I was just standing by the back door and apparently it has been such a wet month that it smelled like autumn in the night air. It really and truly only is July still, but it smelled like October. If there had been the smell of a wood fire, I would not have been surprised.
The smell of autumn brings back all sorts of memories. None of them unpleasant, really. It must not be a season that I really have a problem with. The only bad thing is that it is followed by winter and that season I do have a problem with. Like most everybody, I think. I'm thinking of cold wind and ice and snow and how much I dislike them.
But it's still July, although barely, and we still have August to look forward to. Hopefully it will be a nicer month than July has been. Maybe we will see more sunshine. It has been the wettest July since 1906. Things just have to improve.

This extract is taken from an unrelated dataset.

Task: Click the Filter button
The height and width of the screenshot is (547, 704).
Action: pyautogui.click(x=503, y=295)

Yesterday I reached the lowest point in my depression and had no reaction yet to the email I had sent to my psychiatrist. I came to find out that he was not going to be in the office until next Monday. I couldn't wait that long.

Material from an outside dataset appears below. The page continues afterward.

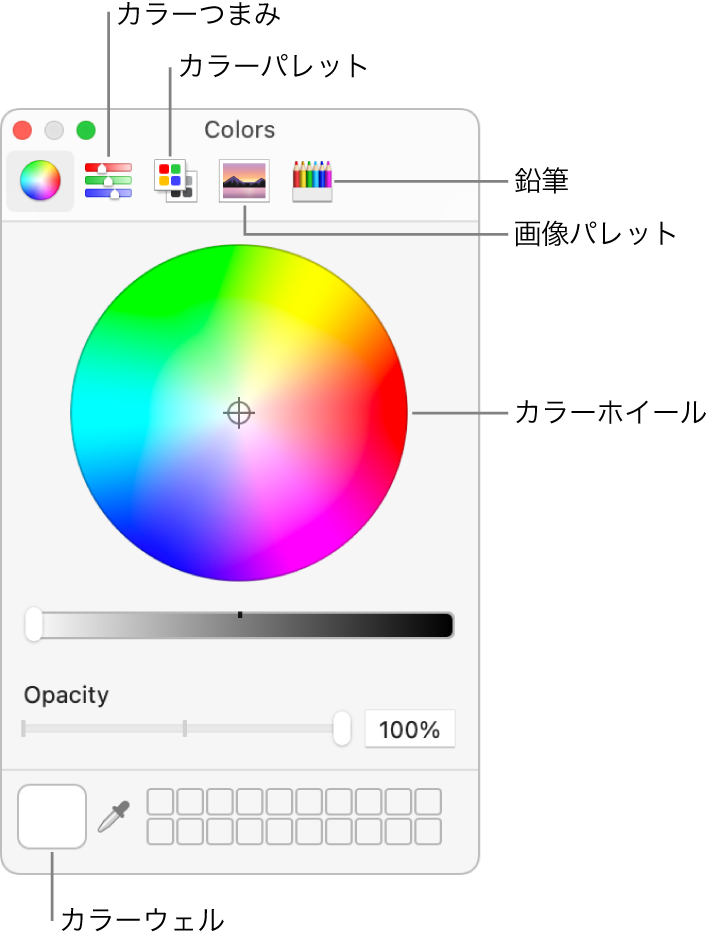Switch to the color sliders tab

[108, 180]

I managed to get a hold of my SPN and tearfully explained the situation to her. She contacted another psychiatrist who had access to my file and arranged for my anti-depressives to be increased. This meant faxing a prescription to the pharmacy and having the delivery boy drop the pills off in the early evening.
I don't expect miracles and to be cured overnight, but it does give me some hope to have this extra pill that will in the end start working if all goes well. I also feel better for having unloaded my mind with my SPN. It felt good to actually say how bad I really felt and how I was not managing well at all.

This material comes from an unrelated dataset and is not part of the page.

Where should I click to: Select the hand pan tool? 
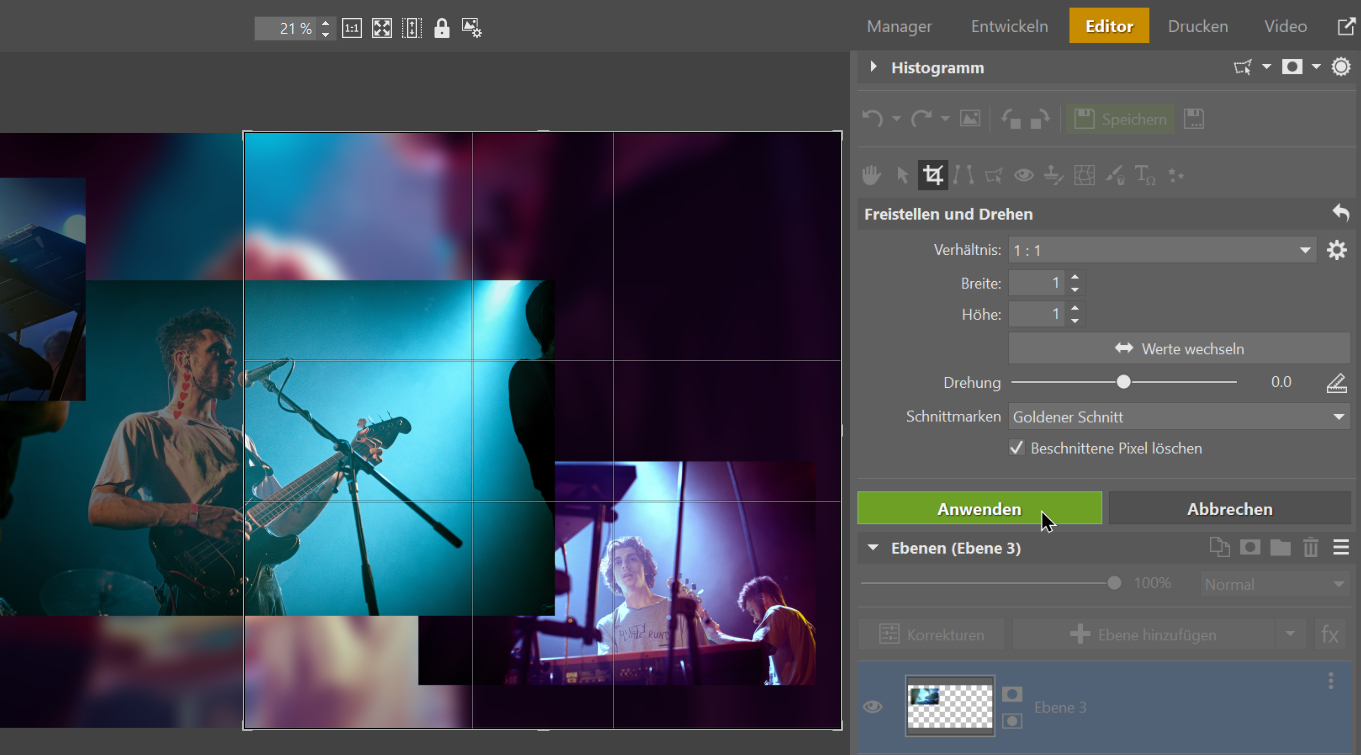(x=872, y=176)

I've pulled myself together now and will wait it out. I can't force anything to be different than what it is at this point. I will roll with the punches. Acknowledging a depression is half the work.
It's early in the morning and I'm still drinking coffee. I don't think I will go back to bed as I have some chores to do before the domestic help gets here. I'm also expecting the Exfactor. Possibly I will sit in my armchair and read my book while I have more coffee to stay awake by.
I started reading 'We Were the Mulvaneys' by Joyce Carol Oates and I'm already gripped by it. Here is novel to sink your teeth into. It's the kind of book I've been longing to read. It's intellectually and emotionally challenging. She's a great writer anyway and I've liked most of her novels. This one has been sitting on my bookcase for a while waiting for me to read it and I finally started on it yesterday evening.
I also watched an episode of 'Pride and Prejudice.' It seems that I have missed many episodes and last night Lydia had already eloped with Mr Wickham. It's a good thing that I've already seen the series several times and that I've read the book numerous times. I know there's only one episode left and I know the outcome, but still it's fun to watch. Colin Firth is such a joy to behold. If only he could have stayed Mr Darcy forever.
I must make it a point to get dressed today. That should be the least of my efforts. It's been a tough thing to do. Maybe taking the dog out for a walk early will blow the cobwebs from my mind. It's a very ambitious plan. I'll have to wait for it to become dawn first. I'll try to be as brave as my abilities allow me to be.
I hope you'll all have a good day.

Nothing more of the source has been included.